BRIEF:
Reproduce each of the following records verbatim, line for line, leaving nothing out and altering nothing.

SUPPLIED MATERIAL:
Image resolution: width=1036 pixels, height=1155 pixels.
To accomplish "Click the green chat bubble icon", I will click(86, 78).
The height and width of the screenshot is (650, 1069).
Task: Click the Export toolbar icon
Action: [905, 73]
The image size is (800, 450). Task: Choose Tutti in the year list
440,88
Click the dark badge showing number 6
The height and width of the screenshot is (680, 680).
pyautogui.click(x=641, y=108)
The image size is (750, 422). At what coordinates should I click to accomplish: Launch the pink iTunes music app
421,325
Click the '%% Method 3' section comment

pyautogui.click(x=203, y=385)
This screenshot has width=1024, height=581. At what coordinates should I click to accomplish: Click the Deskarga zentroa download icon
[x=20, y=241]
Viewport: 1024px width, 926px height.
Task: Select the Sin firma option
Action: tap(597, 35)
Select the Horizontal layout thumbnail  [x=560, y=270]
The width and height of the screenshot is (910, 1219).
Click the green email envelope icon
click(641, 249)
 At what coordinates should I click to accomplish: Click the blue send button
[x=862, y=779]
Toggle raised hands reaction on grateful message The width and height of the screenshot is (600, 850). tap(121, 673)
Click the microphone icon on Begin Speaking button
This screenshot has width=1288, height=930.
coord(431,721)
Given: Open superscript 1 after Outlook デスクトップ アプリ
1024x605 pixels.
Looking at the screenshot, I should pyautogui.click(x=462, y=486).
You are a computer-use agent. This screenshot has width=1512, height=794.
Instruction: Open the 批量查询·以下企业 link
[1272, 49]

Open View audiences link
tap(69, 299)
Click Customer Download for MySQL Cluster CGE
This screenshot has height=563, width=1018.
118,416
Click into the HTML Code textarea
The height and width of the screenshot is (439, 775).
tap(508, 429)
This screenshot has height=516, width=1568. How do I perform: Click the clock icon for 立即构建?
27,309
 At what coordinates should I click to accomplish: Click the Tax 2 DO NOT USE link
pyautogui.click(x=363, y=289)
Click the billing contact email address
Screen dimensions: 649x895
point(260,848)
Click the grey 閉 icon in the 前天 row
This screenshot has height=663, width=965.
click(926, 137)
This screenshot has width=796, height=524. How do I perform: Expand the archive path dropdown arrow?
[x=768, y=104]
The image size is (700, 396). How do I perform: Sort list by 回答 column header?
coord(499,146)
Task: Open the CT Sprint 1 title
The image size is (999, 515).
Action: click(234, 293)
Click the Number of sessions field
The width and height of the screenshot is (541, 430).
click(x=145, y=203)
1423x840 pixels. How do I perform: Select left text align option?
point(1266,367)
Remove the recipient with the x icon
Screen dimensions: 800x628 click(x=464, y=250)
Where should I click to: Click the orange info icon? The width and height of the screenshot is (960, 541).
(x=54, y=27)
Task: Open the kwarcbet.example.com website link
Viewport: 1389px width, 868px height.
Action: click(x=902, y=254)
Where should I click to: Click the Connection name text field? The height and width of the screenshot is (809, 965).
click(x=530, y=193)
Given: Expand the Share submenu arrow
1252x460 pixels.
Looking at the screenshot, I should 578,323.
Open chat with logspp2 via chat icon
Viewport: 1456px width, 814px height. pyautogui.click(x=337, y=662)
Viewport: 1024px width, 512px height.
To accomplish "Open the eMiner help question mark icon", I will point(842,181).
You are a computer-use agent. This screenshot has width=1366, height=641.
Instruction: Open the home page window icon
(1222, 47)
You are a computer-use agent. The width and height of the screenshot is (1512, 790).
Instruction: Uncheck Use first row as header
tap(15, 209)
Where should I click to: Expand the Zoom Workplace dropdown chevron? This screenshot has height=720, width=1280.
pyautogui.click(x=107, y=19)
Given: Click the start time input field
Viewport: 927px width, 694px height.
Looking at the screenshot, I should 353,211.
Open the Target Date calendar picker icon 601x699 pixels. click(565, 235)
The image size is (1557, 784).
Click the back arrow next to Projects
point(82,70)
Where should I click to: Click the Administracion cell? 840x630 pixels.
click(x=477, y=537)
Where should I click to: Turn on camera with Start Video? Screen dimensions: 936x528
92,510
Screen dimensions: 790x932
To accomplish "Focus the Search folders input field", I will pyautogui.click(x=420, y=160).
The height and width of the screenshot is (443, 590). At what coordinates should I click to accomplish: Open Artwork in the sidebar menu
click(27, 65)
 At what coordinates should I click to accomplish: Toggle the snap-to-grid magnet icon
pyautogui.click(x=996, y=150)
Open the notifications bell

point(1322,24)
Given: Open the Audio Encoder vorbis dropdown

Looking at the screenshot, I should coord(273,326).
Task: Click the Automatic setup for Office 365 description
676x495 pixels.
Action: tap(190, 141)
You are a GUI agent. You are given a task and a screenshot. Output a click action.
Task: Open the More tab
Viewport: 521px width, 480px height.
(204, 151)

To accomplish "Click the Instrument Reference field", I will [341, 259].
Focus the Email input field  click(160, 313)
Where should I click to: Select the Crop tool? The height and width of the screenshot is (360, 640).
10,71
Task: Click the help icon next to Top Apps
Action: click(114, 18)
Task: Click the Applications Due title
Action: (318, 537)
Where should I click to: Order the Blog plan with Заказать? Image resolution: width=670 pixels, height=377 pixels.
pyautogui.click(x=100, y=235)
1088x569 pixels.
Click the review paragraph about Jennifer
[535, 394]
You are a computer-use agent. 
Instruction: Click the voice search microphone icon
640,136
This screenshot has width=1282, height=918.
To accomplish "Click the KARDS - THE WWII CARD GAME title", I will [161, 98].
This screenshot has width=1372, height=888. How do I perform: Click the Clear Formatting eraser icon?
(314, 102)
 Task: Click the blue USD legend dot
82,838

OUTPUT OF THE EXERCISE:
Image resolution: width=1036 pixels, height=1155 pixels.
To accomplish "Click the green chat bubble icon", I will click(86, 78).
The height and width of the screenshot is (650, 1069).
Task: Click the Export toolbar icon
Action: [905, 73]
The image size is (800, 450). Task: Choose Tutti in the year list
440,88
Click the dark badge showing number 6
The height and width of the screenshot is (680, 680).
pyautogui.click(x=641, y=108)
The image size is (750, 422). At what coordinates should I click to accomplish: Launch the pink iTunes music app
421,325
Click the '%% Method 3' section comment

pyautogui.click(x=203, y=385)
This screenshot has width=1024, height=581. At what coordinates should I click to accomplish: Click the Deskarga zentroa download icon
[x=20, y=241]
Viewport: 1024px width, 926px height.
Task: Select the Sin firma option
Action: tap(597, 35)
Select the Horizontal layout thumbnail  [x=560, y=270]
The width and height of the screenshot is (910, 1219).
Click the green email envelope icon
click(641, 249)
 At what coordinates should I click to accomplish: Click the blue send button
[x=862, y=779]
Toggle raised hands reaction on grateful message The width and height of the screenshot is (600, 850). tap(121, 673)
Click the microphone icon on Begin Speaking button
This screenshot has width=1288, height=930.
coord(431,721)
Given: Open superscript 1 after Outlook デスクトップ アプリ
1024x605 pixels.
Looking at the screenshot, I should pyautogui.click(x=462, y=486).
You are a computer-use agent. This screenshot has width=1512, height=794.
Instruction: Open the 批量查询·以下企业 link
[1272, 49]

Open View audiences link
tap(69, 299)
Click Customer Download for MySQL Cluster CGE
This screenshot has height=563, width=1018.
118,416
Click into the HTML Code textarea
The height and width of the screenshot is (439, 775).
tap(508, 429)
This screenshot has height=516, width=1568. How do I perform: Click the clock icon for 立即构建?
27,309
 At what coordinates should I click to accomplish: Click the Tax 2 DO NOT USE link
pyautogui.click(x=363, y=289)
Click the billing contact email address
Screen dimensions: 649x895
point(260,848)
Click the grey 閉 icon in the 前天 row
This screenshot has height=663, width=965.
click(926, 137)
This screenshot has width=796, height=524. How do I perform: Expand the archive path dropdown arrow?
[x=768, y=104]
The image size is (700, 396). How do I perform: Sort list by 回答 column header?
coord(499,146)
Task: Open the CT Sprint 1 title
The image size is (999, 515).
Action: click(234, 293)
Click the Number of sessions field
The width and height of the screenshot is (541, 430).
click(x=145, y=203)
1423x840 pixels. How do I perform: Select left text align option?
point(1266,367)
Remove the recipient with the x icon
Screen dimensions: 800x628 click(x=464, y=250)
Where should I click to: Click the orange info icon? The width and height of the screenshot is (960, 541).
(x=54, y=27)
Task: Open the kwarcbet.example.com website link
Viewport: 1389px width, 868px height.
Action: click(x=902, y=254)
Where should I click to: Click the Connection name text field? The height and width of the screenshot is (809, 965).
click(x=530, y=193)
Given: Expand the Share submenu arrow
1252x460 pixels.
Looking at the screenshot, I should 578,323.
Open chat with logspp2 via chat icon
Viewport: 1456px width, 814px height. pyautogui.click(x=337, y=662)
Viewport: 1024px width, 512px height.
To accomplish "Open the eMiner help question mark icon", I will point(842,181).
You are a computer-use agent. This screenshot has width=1366, height=641.
Instruction: Open the home page window icon
(1222, 47)
You are a computer-use agent. The width and height of the screenshot is (1512, 790).
Instruction: Uncheck Use first row as header
tap(15, 209)
Where should I click to: Expand the Zoom Workplace dropdown chevron? This screenshot has height=720, width=1280.
pyautogui.click(x=107, y=19)
Given: Click the start time input field
Viewport: 927px width, 694px height.
Looking at the screenshot, I should 353,211.
Open the Target Date calendar picker icon 601x699 pixels. click(565, 235)
The image size is (1557, 784).
Click the back arrow next to Projects
point(82,70)
Where should I click to: Click the Administracion cell? 840x630 pixels.
click(x=477, y=537)
Where should I click to: Turn on camera with Start Video? Screen dimensions: 936x528
92,510
Screen dimensions: 790x932
To accomplish "Focus the Search folders input field", I will pyautogui.click(x=420, y=160).
The height and width of the screenshot is (443, 590). At what coordinates should I click to accomplish: Open Artwork in the sidebar menu
click(27, 65)
 At what coordinates should I click to accomplish: Toggle the snap-to-grid magnet icon
pyautogui.click(x=996, y=150)
Open the notifications bell

point(1322,24)
Given: Open the Audio Encoder vorbis dropdown

Looking at the screenshot, I should coord(273,326).
Task: Click the Automatic setup for Office 365 description
676x495 pixels.
Action: tap(190, 141)
You are a GUI agent. You are given a task and a screenshot. Output a click action.
Task: Open the More tab
Viewport: 521px width, 480px height.
(204, 151)

To accomplish "Click the Instrument Reference field", I will [341, 259].
Focus the Email input field  click(160, 313)
Where should I click to: Select the Crop tool? The height and width of the screenshot is (360, 640).
10,71
Task: Click the help icon next to Top Apps
Action: click(114, 18)
Task: Click the Applications Due title
Action: (318, 537)
Where should I click to: Order the Blog plan with Заказать? Image resolution: width=670 pixels, height=377 pixels.
pyautogui.click(x=100, y=235)
1088x569 pixels.
Click the review paragraph about Jennifer
[535, 394]
You are a computer-use agent. 
Instruction: Click the voice search microphone icon
640,136
This screenshot has width=1282, height=918.
To accomplish "Click the KARDS - THE WWII CARD GAME title", I will [161, 98].
This screenshot has width=1372, height=888. How do I perform: Click the Clear Formatting eraser icon?
(314, 102)
 Task: Click the blue USD legend dot
82,838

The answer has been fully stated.